### [Source data]
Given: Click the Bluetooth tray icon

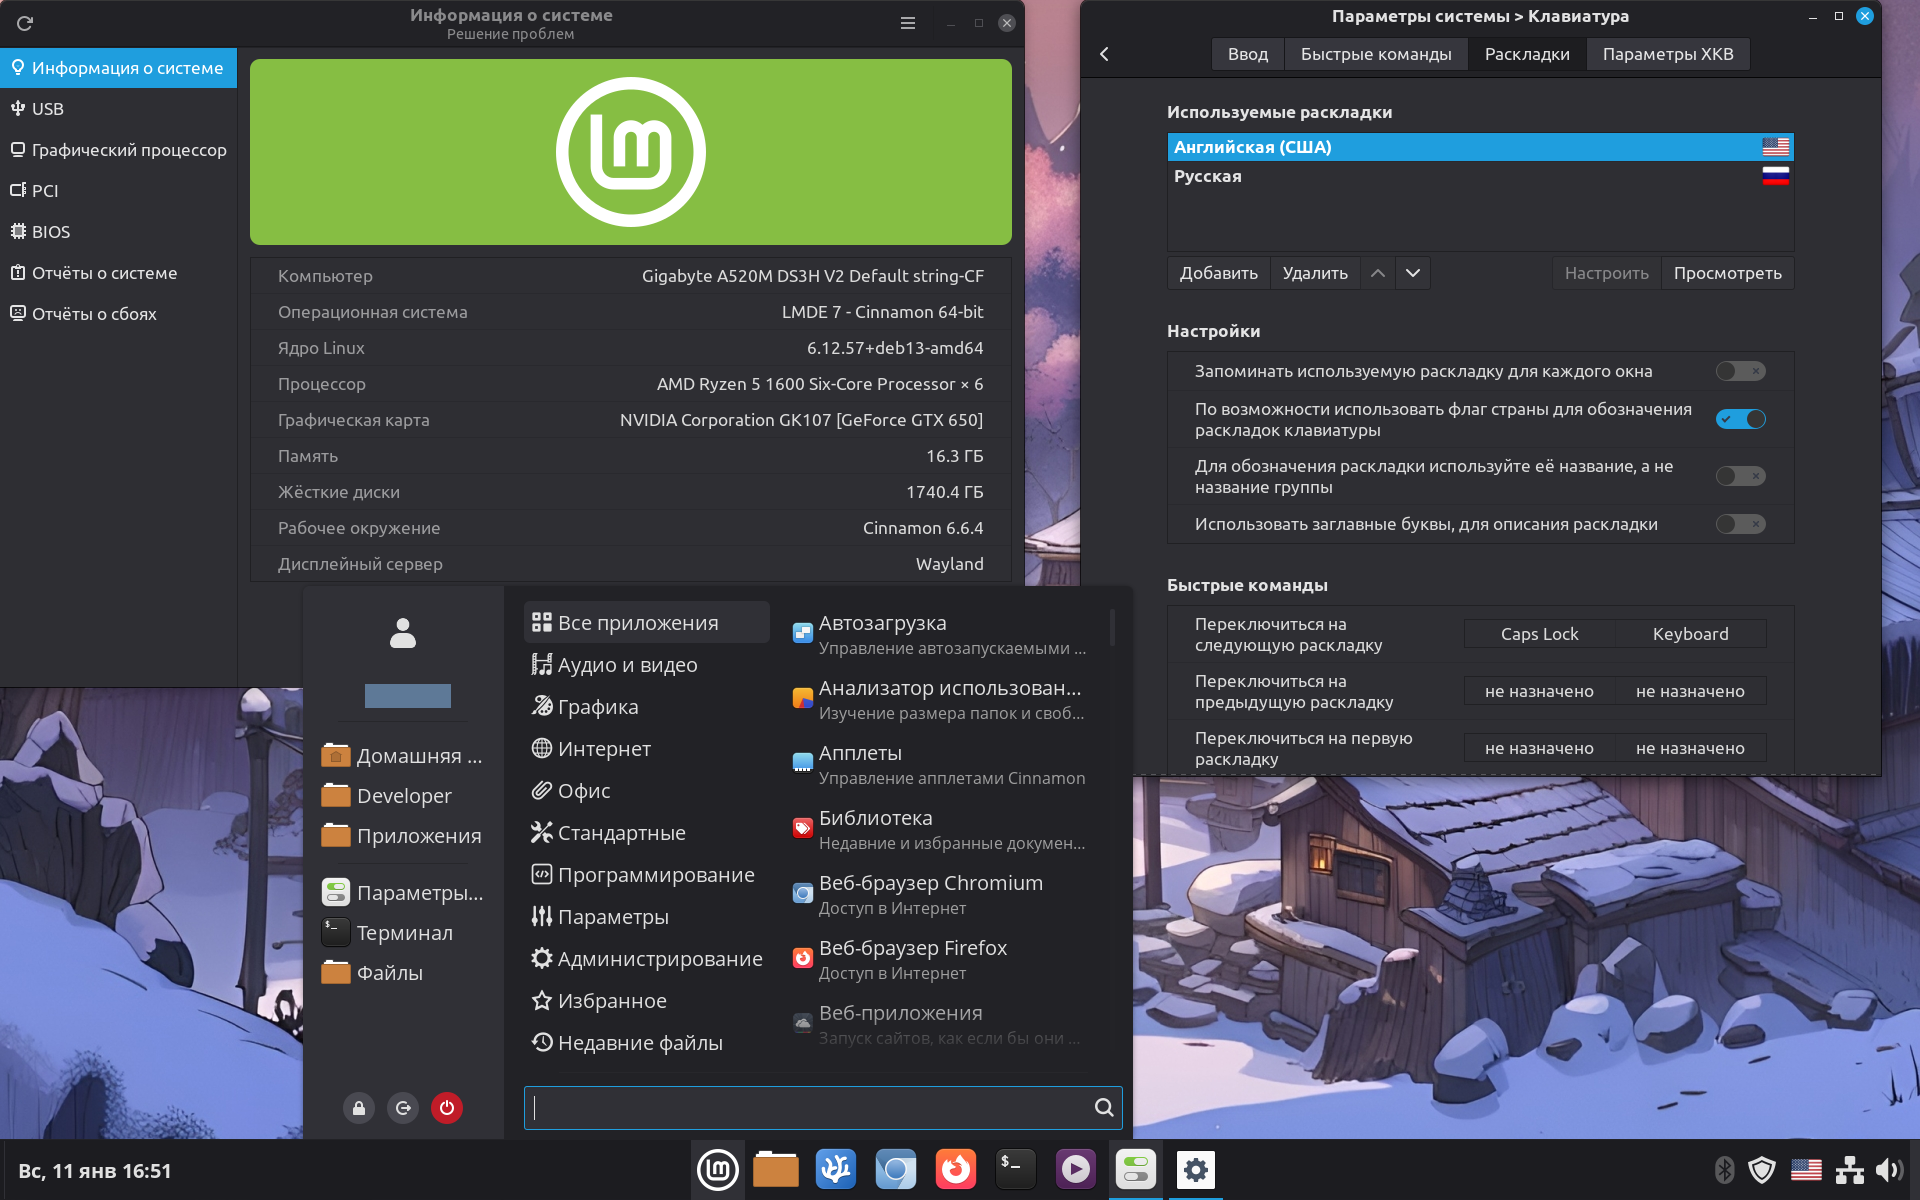Looking at the screenshot, I should tap(1724, 1169).
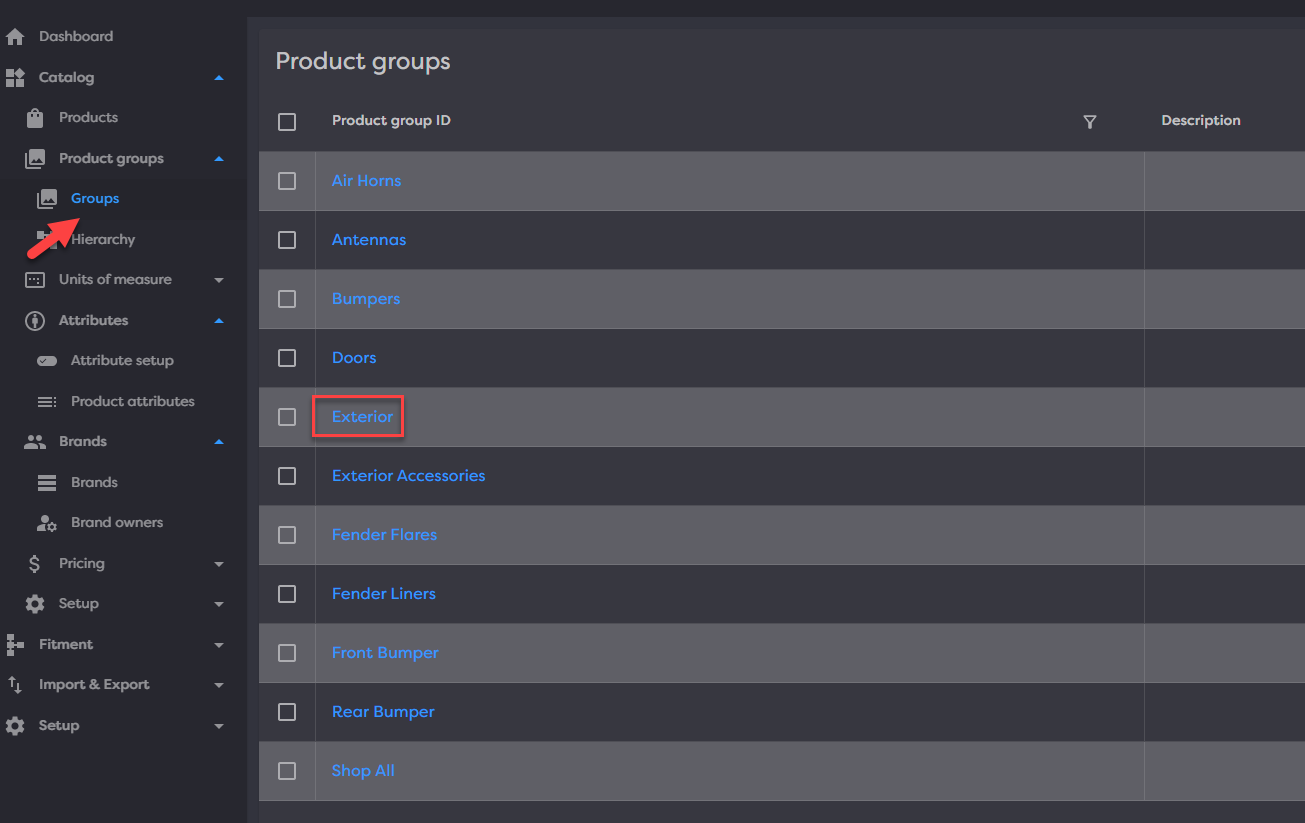The image size is (1305, 823).
Task: Open the Fender Flares group link
Action: (384, 535)
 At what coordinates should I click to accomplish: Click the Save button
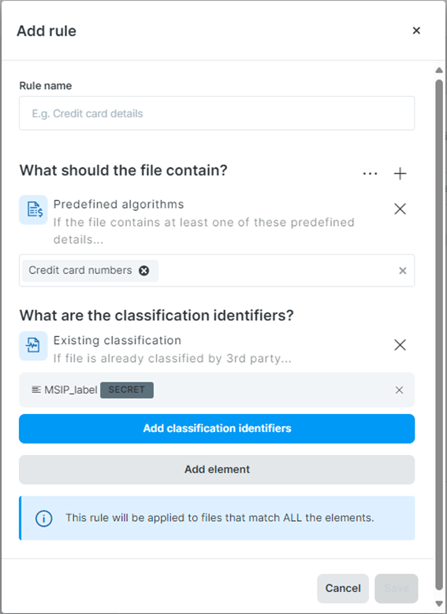(x=396, y=588)
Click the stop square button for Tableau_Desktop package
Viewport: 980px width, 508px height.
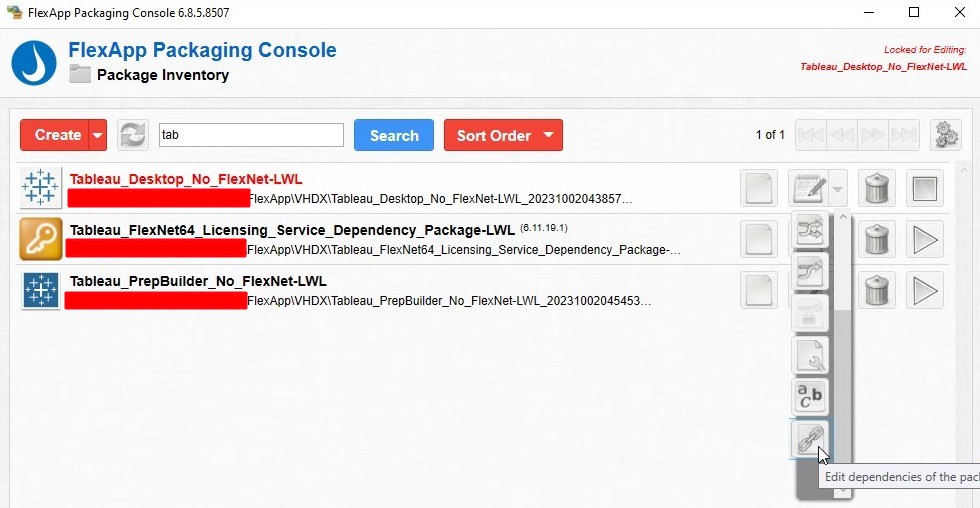point(925,188)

### [Do this]
Arrange every line of the data above as a Markdown table with the columns "Row" and "Entry", numbering the rows and omitting blank lines. Leave the pictures out of the table.

### [Answer below]
| Row | Entry |
|---|---|
| 1 | Given: Click the Bluetooth tray icon |
| 2 | Looking at the screenshot, I should tap(1724, 1169). |
| 3 | The image size is (1305, 823). |
| 4 | Task: Open the Fender Flares group link |
| 5 | Action: (384, 535) |
| 6 |  At what coordinates should I click to accomplish: Click the Save button |
| 7 | (x=396, y=588) |
| 8 | Click the stop square button for Tableau_Desktop package |
| 9 | Viewport: 980px width, 508px height. |
| 10 | point(925,188) |